Biorąc pod uwagę swój wiek żeglarz rybnickiego klubu mógłby wziąć udział w mistrzostwach Europy juniorów klasie Laser Radial, które również będą rozgrywane w ramach regat Volvo Gdynia Sailing Days, ale ma jednak inne sportowe plany. - Laser Standard to większy żagiel, większe prędkości, ale także więcej pracy. Nie chcę jednak cofać się do Radiala i zamiast w Gdyni mam zaplanowany start we Francji w mistrzostwach Europy do lat 21. Teraz czeka mnie zgrupowanie w Górkach Zachodnich w Gdańsku, gdzie zamierzam rozpływać się oraz zmienić regulacje, aby nic nie pękło. 13 lipca wyjeżdżam na regaty, a w sześć dni później rozpoczynamy w Douarnenez walkę o medale - wyliczył Kacper Błaszczyk.
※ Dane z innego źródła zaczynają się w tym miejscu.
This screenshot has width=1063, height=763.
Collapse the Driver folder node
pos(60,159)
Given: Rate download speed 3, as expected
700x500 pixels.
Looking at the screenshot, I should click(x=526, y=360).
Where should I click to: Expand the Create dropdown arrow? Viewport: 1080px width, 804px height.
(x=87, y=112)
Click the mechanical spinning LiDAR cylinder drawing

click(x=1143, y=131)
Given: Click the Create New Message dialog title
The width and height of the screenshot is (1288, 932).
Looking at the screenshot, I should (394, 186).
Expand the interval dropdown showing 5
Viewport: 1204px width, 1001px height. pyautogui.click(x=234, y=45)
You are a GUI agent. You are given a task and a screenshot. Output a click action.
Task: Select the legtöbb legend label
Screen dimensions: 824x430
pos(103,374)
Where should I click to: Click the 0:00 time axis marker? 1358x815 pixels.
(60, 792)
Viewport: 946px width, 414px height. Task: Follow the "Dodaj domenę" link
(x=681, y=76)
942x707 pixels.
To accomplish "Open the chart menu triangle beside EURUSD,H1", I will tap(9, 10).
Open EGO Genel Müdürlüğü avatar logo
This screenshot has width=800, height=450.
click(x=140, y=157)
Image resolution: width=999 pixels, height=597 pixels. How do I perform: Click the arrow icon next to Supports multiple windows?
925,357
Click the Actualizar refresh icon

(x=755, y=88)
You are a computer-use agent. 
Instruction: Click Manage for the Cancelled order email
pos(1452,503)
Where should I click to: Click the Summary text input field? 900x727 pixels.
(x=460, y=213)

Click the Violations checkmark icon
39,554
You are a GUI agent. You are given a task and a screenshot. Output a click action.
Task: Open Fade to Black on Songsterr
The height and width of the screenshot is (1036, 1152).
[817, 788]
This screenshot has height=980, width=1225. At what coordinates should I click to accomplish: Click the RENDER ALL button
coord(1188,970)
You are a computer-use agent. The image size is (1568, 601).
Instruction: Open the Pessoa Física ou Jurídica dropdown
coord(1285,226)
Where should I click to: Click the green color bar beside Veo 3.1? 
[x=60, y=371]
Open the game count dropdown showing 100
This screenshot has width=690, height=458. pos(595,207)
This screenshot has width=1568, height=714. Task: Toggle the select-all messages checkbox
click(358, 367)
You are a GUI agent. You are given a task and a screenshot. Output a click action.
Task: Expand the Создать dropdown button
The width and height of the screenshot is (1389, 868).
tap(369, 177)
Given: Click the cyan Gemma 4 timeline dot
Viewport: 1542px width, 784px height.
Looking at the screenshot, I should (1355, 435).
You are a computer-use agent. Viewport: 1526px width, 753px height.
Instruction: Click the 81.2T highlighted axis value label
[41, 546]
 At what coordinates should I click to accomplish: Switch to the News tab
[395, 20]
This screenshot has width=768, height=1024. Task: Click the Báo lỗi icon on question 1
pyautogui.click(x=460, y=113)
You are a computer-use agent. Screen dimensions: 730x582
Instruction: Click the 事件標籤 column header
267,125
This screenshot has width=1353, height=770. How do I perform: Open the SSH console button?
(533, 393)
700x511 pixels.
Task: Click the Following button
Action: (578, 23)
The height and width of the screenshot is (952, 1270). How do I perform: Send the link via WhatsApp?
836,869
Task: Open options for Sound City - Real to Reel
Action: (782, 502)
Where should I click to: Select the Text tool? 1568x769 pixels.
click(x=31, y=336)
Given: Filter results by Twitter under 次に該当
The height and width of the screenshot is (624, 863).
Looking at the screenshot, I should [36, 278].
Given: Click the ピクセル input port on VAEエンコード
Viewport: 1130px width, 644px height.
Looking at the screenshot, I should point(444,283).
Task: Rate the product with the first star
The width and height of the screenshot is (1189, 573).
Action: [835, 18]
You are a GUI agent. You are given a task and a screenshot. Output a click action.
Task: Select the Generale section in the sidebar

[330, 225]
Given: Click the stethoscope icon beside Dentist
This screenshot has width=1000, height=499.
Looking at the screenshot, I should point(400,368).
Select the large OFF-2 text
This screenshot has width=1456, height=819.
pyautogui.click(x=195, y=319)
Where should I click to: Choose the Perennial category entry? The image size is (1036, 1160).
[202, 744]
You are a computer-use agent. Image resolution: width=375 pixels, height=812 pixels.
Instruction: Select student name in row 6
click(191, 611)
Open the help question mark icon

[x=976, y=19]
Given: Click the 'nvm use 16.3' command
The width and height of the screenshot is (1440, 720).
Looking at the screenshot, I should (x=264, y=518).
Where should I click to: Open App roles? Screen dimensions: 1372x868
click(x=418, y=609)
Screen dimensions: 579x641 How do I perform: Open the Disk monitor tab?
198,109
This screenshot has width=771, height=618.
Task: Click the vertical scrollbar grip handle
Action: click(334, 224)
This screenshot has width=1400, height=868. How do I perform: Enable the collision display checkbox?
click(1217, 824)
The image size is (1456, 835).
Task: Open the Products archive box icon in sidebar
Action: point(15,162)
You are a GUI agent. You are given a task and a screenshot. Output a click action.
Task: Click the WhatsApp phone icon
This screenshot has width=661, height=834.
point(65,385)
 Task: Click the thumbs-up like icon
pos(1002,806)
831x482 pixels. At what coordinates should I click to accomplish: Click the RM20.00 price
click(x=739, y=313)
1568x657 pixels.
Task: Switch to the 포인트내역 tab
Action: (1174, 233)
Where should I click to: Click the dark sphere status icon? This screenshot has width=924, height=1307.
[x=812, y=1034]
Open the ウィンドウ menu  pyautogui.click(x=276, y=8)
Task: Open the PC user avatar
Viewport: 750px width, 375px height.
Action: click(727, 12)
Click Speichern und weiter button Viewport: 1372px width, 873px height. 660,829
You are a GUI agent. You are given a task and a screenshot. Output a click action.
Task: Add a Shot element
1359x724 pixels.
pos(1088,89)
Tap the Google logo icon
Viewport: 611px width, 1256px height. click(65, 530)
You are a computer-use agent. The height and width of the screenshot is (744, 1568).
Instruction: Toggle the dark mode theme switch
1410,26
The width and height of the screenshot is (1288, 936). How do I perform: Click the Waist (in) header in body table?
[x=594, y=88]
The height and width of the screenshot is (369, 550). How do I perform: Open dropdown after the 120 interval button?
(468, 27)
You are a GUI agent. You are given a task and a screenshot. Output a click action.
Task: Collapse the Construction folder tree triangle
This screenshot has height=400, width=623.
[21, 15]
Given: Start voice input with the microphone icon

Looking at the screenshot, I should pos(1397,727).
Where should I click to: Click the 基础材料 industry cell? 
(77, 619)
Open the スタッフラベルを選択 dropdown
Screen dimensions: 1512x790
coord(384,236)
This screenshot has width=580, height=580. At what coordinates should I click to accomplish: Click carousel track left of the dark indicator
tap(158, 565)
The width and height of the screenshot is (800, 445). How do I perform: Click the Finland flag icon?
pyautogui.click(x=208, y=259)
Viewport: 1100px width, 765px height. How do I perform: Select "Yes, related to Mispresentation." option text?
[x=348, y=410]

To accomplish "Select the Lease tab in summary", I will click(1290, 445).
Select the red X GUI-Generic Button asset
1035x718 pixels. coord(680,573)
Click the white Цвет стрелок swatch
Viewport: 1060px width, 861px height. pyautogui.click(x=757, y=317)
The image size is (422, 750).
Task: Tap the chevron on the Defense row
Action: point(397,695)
Kolejną konkurencją rozgrywaną w ramach Volvo Gdynia Sailing Days będą mistrzostwa Europy juniorów w klasie Laser Radial. Na piątek zaplanowano wyścig próbny, a łącznie na starcie ma stanąć około 270 żeglarzy. Triumfatorów poznamy w czwartek 13 lipca. Z kolei w sobotę rywalizację w Pucharze VGSD rozpoczną żeglarze klas Delphia 24, Scandinavia/Skippi 650 oraz Micro. Te zmagania potrwają do niedzieli.
Gdynia Sailing Days organizowane są od 2000 roku. Natomiast od roku 2012 jej partnerem oraz sponsorem tytularnym jest firma Volvo i od kilku lat impreza nosi nazwę Volvo Gdynia Sailing Days. Tak pozostanie przynajmniej do 2019 roku, ponieważ w zeszłym roku Volvo Car Poland i Gdyńskie Centrum Sportu przedłużyły współpracę o kolejne trzy lata.
Żeglarstwo jest szwedzką tradycją marki Volvo. Szwedzi od zawsze związani są z żaglami i z pływaniem. Volvo już 19 lat temu rozpoczęło organizację jednych z największych zawodów żeglarskich na świecie - Volvo Ocean Race. Areną tych regat są oceany i morza całego świata. W tym roku wystartuje 13. edycja tych prestiżowych regat i nastąpi to 22 października w hiszpańskim Alicante.
Volvo Car Poland jest od trzech lat również partnerem Polskiego Związku Żeglarskiego i wspiera najbardziej uzdolnionych polskich żeglarzy młodego pokolenia w ramach programu Volvo Youth Sailing Team Poland.